--- INFORMATION PROVIDED ---
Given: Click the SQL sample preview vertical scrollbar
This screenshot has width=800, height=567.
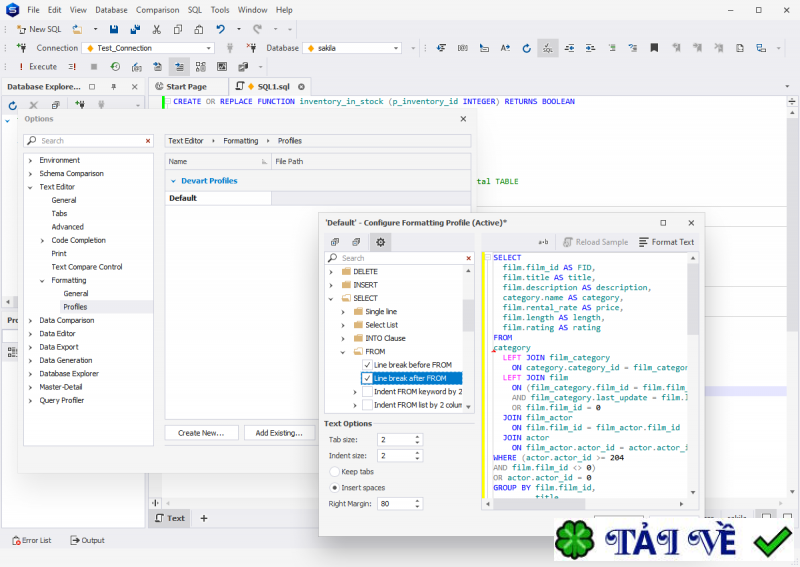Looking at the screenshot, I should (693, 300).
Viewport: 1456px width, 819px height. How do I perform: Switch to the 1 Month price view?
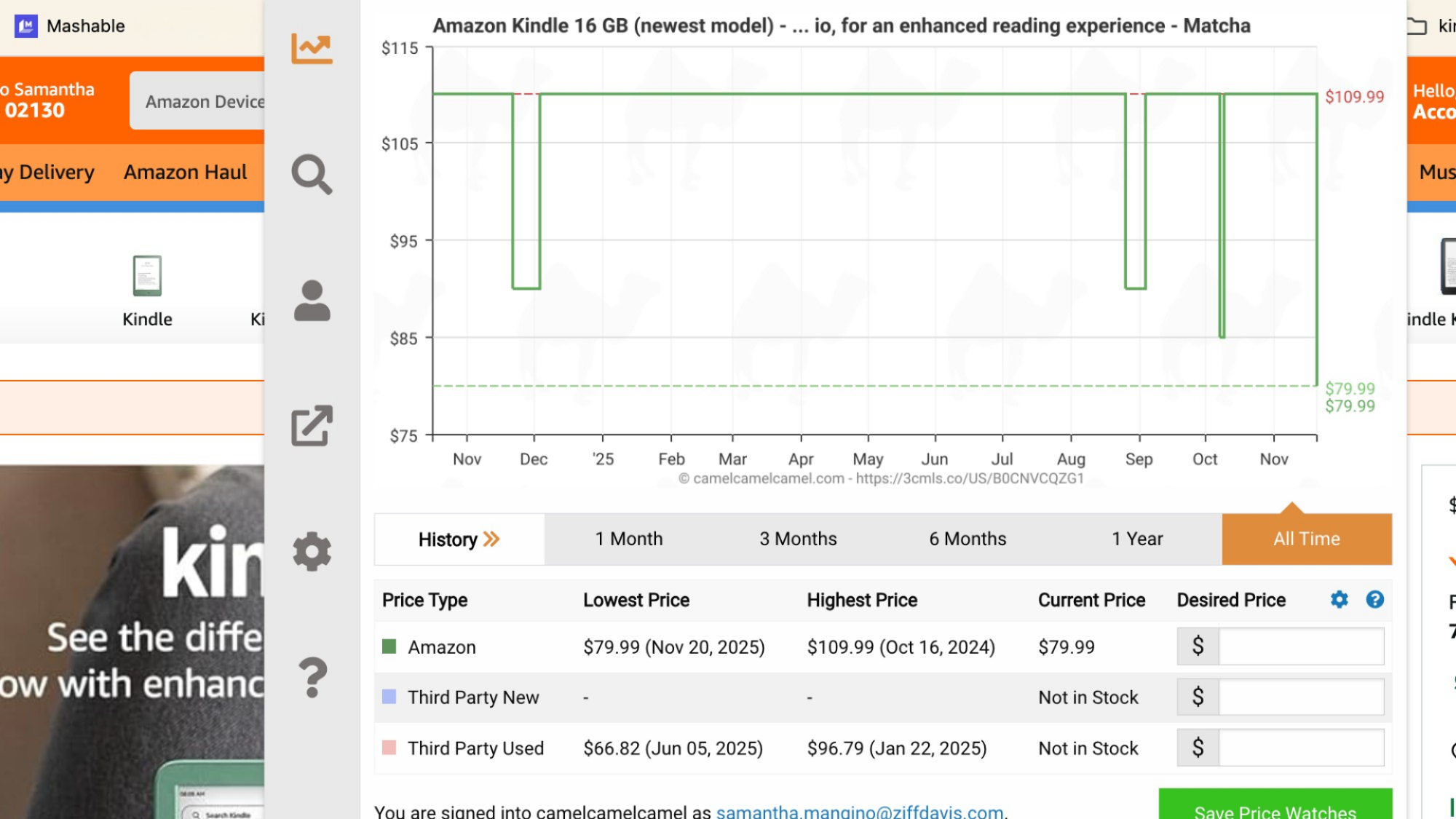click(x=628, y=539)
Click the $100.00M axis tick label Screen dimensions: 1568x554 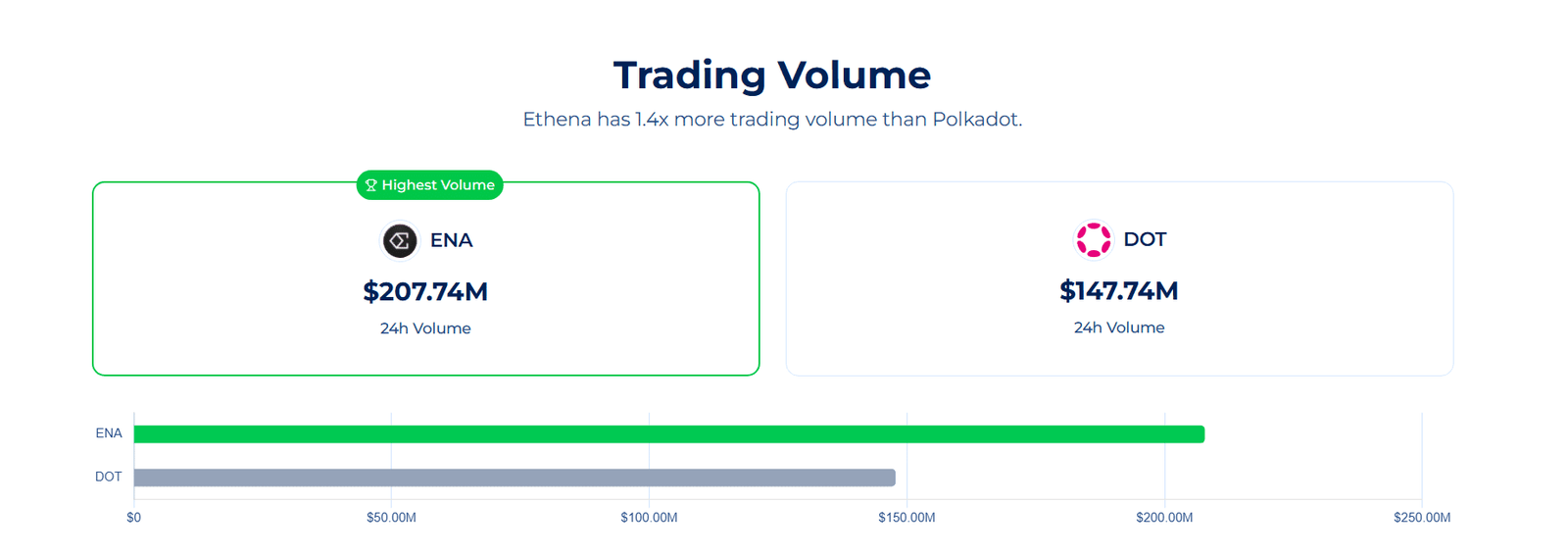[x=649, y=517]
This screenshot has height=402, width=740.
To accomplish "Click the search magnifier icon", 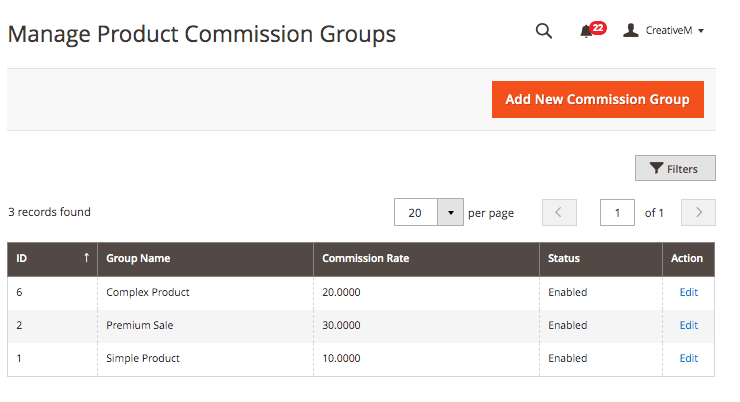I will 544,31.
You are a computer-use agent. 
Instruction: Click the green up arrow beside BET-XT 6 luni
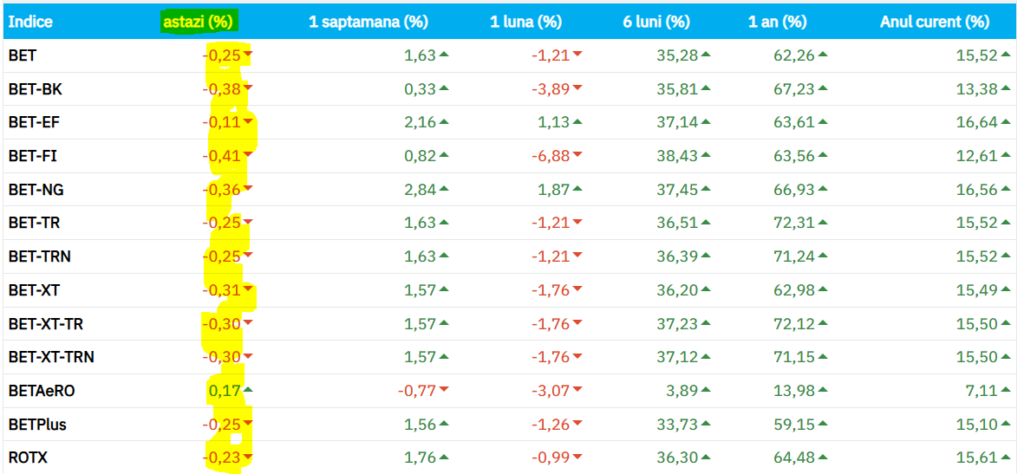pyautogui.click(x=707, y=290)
---
__WORK INSTRUCTIONS__. Which lines in the entries above contain the word "This", matching case exactly? Pick out each such line and copy it.

__RESULT__.
This screenshot has width=800, height=567.
This screenshot has height=402, width=740.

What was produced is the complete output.